Your task:
An exact copy of the entries below is required, with all pictures removed.

Data to use:

* * * * *

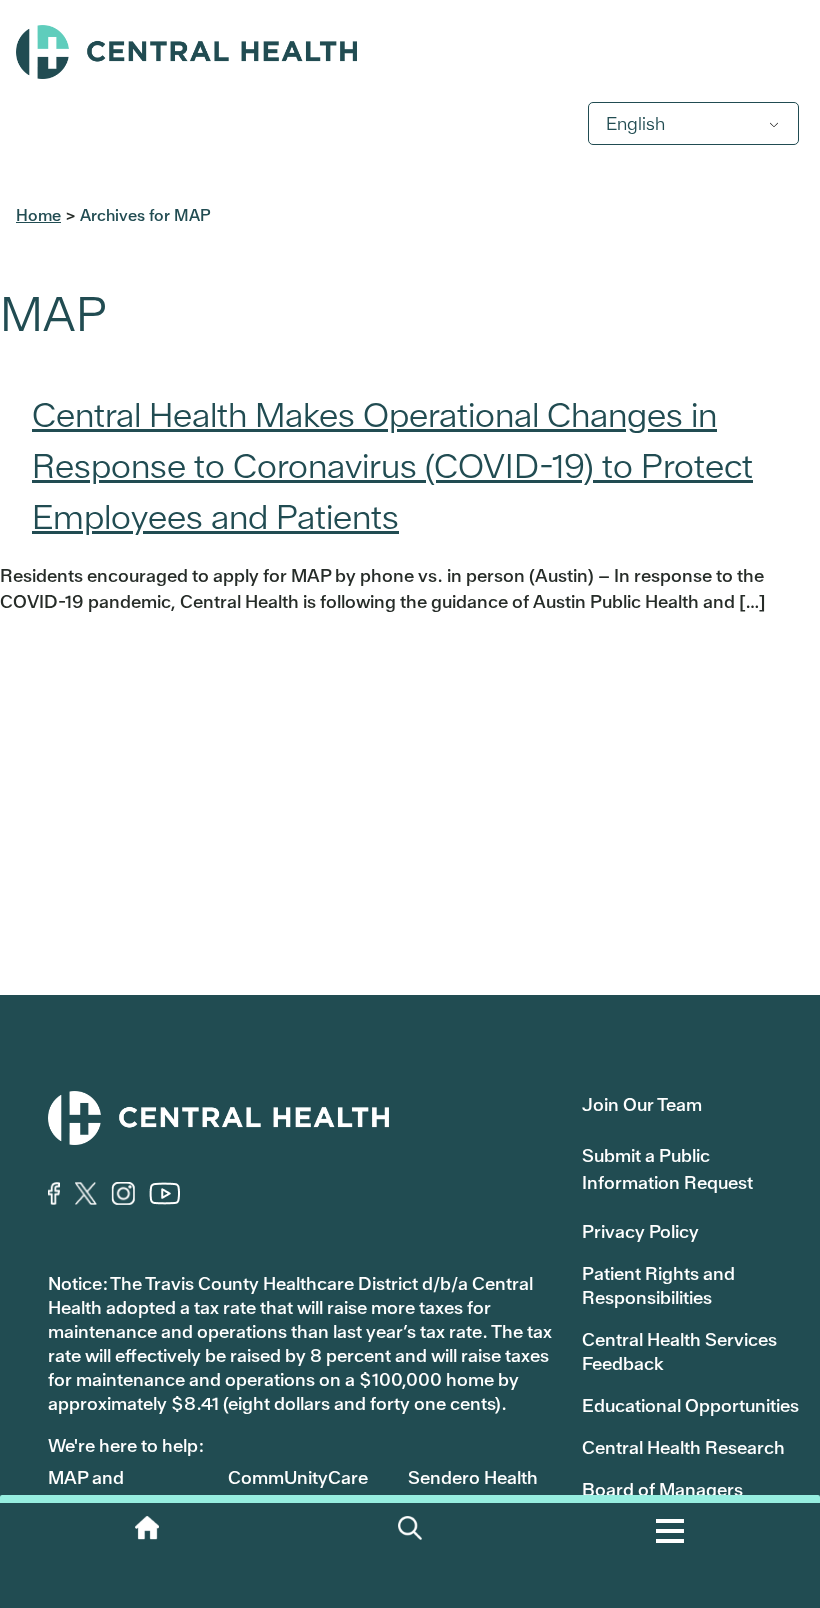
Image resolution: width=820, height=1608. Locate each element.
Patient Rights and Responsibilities (658, 1285)
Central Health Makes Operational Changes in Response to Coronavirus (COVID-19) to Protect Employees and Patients (392, 466)
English (635, 123)
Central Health (410, 52)
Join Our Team (642, 1104)
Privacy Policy (640, 1231)
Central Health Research (683, 1447)
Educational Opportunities (690, 1405)
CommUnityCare (298, 1477)
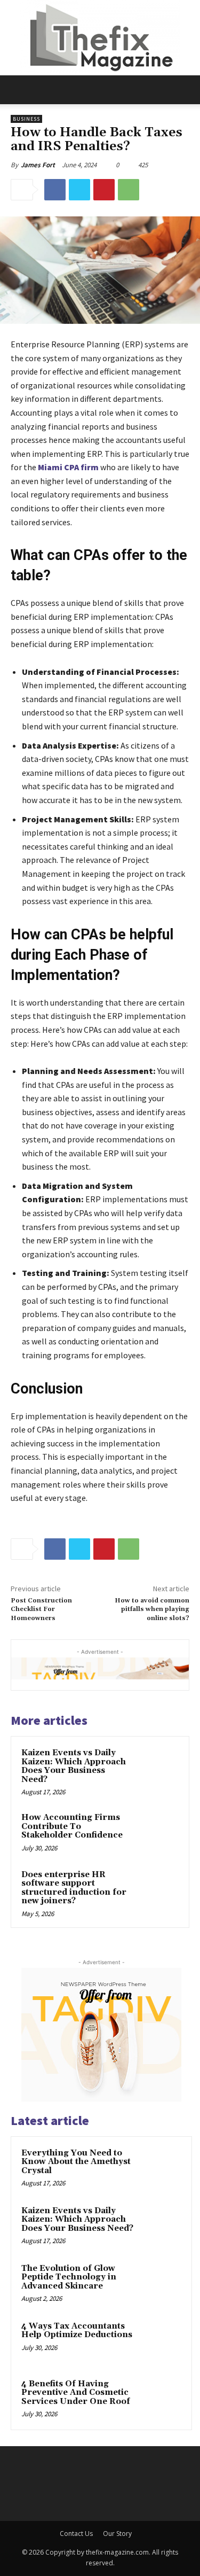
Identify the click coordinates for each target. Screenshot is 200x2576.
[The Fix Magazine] (100, 37)
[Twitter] (79, 189)
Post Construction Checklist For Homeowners (41, 1609)
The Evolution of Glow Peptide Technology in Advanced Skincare (68, 2277)
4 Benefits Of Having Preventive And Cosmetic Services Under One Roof (75, 2393)
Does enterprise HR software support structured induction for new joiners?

* * * * *

Answer box:
Image resolution: width=820, height=1608. Locate each element.
Patient Rights and Responsibilities (658, 1285)
Central Health Makes Operational Changes in Response to Coronavirus (COVID-19) to Protect Employees and Patients (392, 466)
English (635, 123)
Central Health (410, 52)
Join Our Team (642, 1104)
Privacy Policy (640, 1231)
Central Health Research (683, 1447)
Educational Opportunities (690, 1405)
CommUnityCare (298, 1477)
Identify the click coordinates for each target. Screenshot is 200x2576.
[The Fix Magazine] (100, 37)
[Twitter] (79, 189)
Post Construction Checklist For Homeowners (41, 1609)
The Evolution of Glow Peptide Technology in Advanced Skincare (68, 2277)
4 Benefits Of Having Preventive And Cosmetic Services Under One Roof (75, 2393)
Does enterprise HR software support structured induction for new joiners?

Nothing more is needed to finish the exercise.